Song by Mal Waldron
- Composer(s): Mal Waldron
- Lyricist(s): Billie Holiday

= Left Alone (song) =

"Left Alone" is a jazz song written by singer Billie Holiday and pianist/composer Mal Waldron, and published by E.B. Marks.

==Background==
This is one of seven songs written by or co-written by Holiday that she never recorded. According to Waldron, Holiday "came up with the lyrics and sang them to him on a cross-country flight; when the plane landed the song was done."

Mal Waldron began working as pianist for Holiday in mid-1953. Holiday had intended to record the song a number of times but "always forget the damned sheet music." However, Waldron himself recorded the song on his 1959 album Left Alone, and near the end of the LP discusses the origin of the song.

==Recordings==
Waldron frequently performed the song for albums, often with tenor saxophonist Jackie McLean (who also played on the Left Alone album).
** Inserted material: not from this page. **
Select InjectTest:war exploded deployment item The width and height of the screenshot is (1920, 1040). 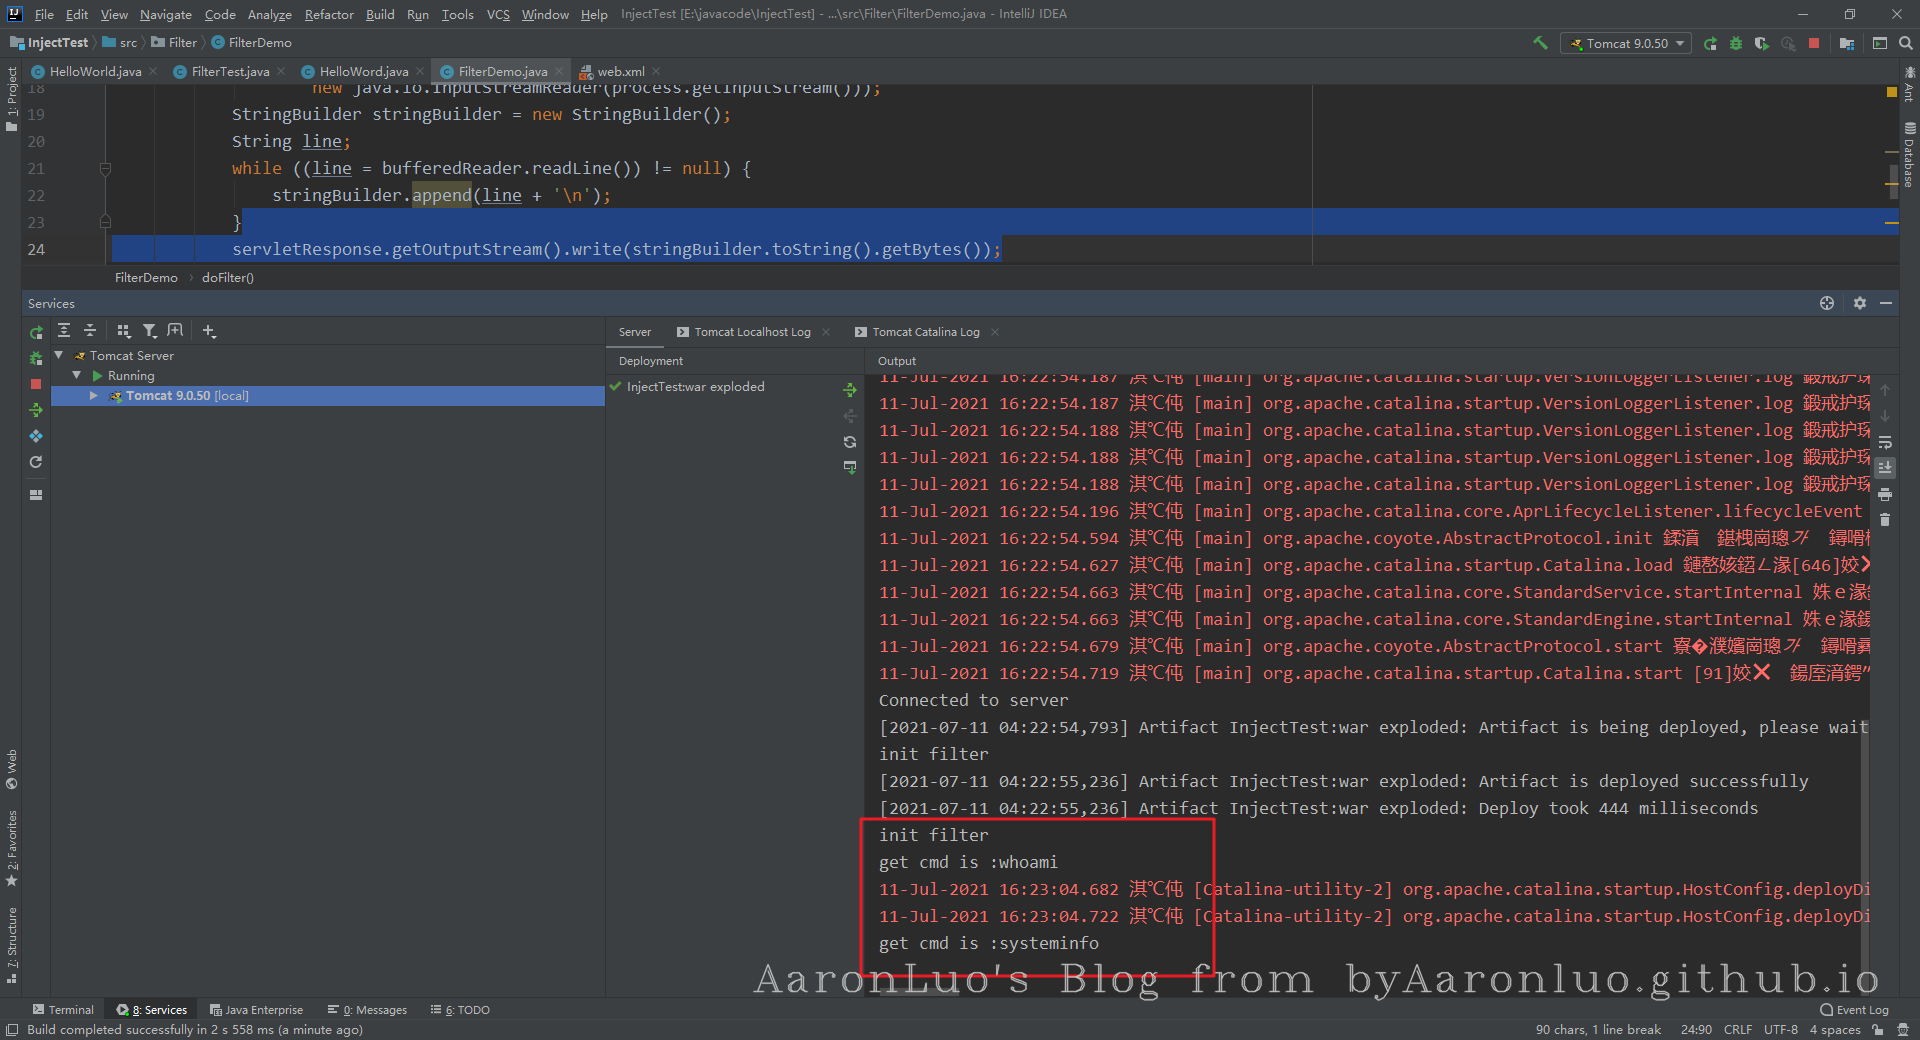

Versions are included in Mal: Live 4 to 1 (1971), Like Old Times (1976), Left Alone '86 (1986), Into the Light (1989), My Dear Family (1993), and Left Alone Revisited (2002).
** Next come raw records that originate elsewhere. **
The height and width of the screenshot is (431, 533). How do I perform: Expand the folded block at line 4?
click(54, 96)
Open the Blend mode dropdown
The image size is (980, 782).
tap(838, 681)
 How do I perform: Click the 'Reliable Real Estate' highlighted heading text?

Other jazz performers who've recorded the song include:
- Abbey Lincoln – Straight Ahead (with Waldron on piano, 1961)
- Johnny Griffin – White Gardenia (1961).
- Jeanne Lee and Ran Blake – The Newest Sound Around (1962)
- Eric Dolphy and Booker Little – Far Cry (1962)
- Kimiko Kasai – One For Lady (with Waldron on piano, 1971)
- Archie Shepp and Dollar Brand – Duet (1978)
- Abraham Burton – Closest to the Sun (1994)
- Jackie McLean and Junko Onishi – Hat Trick (1996)
- Steve Kuhn – Plays Standards (2009)
- Tsuyoshi Yamamoto – Gentle Blues (2013)
- Jane Ira Bloom - Sixteen Sunsets (2013)

An instrumental version of the song appeared on Joe Satriani's Time Machine in 1993. The Satriani version, titled "All Alone", was released as a single, reached No. 21 on Billboards Mainstream Rock chart and received a nomination for Best Rock Instrumental Performance at the 1995 Grammy Awards.